Abgrund an Boshaftigkeit
Der nette Gärtner tröstet sie, als sie weint, und sie geht mit ihm spazieren. Das reicht, um bösartigen Klatsch loszutreten und Cathy gesellschaftlich zu isolieren. Hinter der besonnten Fassade tut sich ein Abgrund an Boshaftigkeit auf. Man muss Sirks Filme jedoch nicht kennen, um sich in den Sog dieses Dramas ziehen zu lassen: Jede Einstellung ist ein Gemälde, jeder Augenblick eine blank polierte Miniatur.
Die absinthgrüne Bar, in der Frank Whitaker - der Ehering funkelt - einen Liebhaber findet, Cathys zur Tapete und zur Farbe der Herbstblätter passende Kostüme und die bis in den Abspann durchgestylten Bilder sind ein honigsüßer Augenschmaus, der zugleich süchtig macht und irritiert.
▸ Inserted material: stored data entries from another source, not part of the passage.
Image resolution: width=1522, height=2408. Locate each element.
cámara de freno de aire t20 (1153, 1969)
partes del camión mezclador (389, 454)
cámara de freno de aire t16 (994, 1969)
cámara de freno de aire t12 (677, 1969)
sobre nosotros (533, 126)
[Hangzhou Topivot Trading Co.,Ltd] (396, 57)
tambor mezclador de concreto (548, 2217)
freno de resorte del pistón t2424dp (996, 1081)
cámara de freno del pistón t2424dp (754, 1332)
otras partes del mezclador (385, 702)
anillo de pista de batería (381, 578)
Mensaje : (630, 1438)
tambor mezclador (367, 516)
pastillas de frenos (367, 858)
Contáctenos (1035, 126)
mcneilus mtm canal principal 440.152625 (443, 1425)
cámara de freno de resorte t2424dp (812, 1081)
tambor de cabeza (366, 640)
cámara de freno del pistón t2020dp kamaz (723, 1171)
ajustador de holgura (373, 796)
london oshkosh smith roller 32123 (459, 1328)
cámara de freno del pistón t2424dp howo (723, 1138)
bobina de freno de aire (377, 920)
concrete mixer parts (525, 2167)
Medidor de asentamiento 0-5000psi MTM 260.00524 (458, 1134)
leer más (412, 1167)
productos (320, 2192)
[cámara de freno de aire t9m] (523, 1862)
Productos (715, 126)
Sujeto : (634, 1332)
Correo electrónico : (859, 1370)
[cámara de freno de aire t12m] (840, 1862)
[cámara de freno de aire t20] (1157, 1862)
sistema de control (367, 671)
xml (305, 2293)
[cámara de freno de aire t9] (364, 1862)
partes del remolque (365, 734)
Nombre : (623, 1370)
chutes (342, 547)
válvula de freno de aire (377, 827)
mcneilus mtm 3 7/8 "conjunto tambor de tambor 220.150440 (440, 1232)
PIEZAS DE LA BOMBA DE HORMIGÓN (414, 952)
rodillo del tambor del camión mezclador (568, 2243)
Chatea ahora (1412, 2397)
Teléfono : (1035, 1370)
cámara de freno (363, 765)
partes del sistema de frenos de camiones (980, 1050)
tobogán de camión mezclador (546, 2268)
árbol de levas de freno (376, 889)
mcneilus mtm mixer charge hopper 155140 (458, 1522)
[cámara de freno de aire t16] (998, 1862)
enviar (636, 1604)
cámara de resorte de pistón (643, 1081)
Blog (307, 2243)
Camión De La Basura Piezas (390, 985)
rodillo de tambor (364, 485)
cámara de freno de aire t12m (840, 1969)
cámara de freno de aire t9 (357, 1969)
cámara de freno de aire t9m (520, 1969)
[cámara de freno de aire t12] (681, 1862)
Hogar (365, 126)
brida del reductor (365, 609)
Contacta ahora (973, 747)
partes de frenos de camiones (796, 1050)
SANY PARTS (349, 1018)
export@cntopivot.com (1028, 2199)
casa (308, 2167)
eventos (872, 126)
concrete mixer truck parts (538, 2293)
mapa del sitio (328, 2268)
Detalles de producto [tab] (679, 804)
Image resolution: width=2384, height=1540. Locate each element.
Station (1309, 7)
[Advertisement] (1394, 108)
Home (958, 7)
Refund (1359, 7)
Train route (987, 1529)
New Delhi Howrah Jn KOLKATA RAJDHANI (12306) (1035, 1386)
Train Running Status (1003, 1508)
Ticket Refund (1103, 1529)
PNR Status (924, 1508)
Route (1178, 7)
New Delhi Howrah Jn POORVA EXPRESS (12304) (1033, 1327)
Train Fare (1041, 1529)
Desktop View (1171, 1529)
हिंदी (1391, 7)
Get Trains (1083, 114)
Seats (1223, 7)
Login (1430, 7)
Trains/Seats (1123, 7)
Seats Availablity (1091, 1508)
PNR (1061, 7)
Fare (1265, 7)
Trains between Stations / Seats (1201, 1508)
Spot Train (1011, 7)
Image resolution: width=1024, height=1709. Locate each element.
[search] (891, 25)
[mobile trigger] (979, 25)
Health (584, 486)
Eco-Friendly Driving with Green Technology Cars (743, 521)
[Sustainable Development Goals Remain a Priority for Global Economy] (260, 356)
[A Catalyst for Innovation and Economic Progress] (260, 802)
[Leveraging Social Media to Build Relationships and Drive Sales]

Denn diese sterile Schaufensterwelt ist von latenter Hysterie durchdrungen: Selten hat die Form den Inhalt so dominiert wie hier.
Großartige Darsteller
Und wo die Weißen einen Swimmingpool, in den ein schwarzes Kind seinen Fuß gestreckt hat, fluchtartig verlassen, ist auch Gärtner Raymond, egal wie rasiert und wohlerzogen, ein Schönheitsfleck im keimfreien Paradies, den es auszumerzen gilt. Die Farbkompositionen sind vielsagender als die Dialoge, so dass die Darsteller untertreiben dürfen: Ein verquälter Dennis Quaid als heimlicher Homosexueller und Familienvater, der sich entzieht, ist ebenso großartig wie Dennis Haysbert als untadeliger "Farbiger", der mit Onkel-Tom-haftem Langmut Demütigungen erträgt.
Oscarreife Vorstellung von Julianne Moore
Besonders Julianne Moore gibt eine oscarreife Vorstellung: Cathy ist ein Gesamtkunstwerk an Selbstverleugnung, eine Ikone unerfüllter Sehnsucht, die zu spät ihre Unmündigkeit erkennt. Ein grausam schönes Drama über eine schlechte alte Zeit, die der unsrigen nicht allzu fern ist.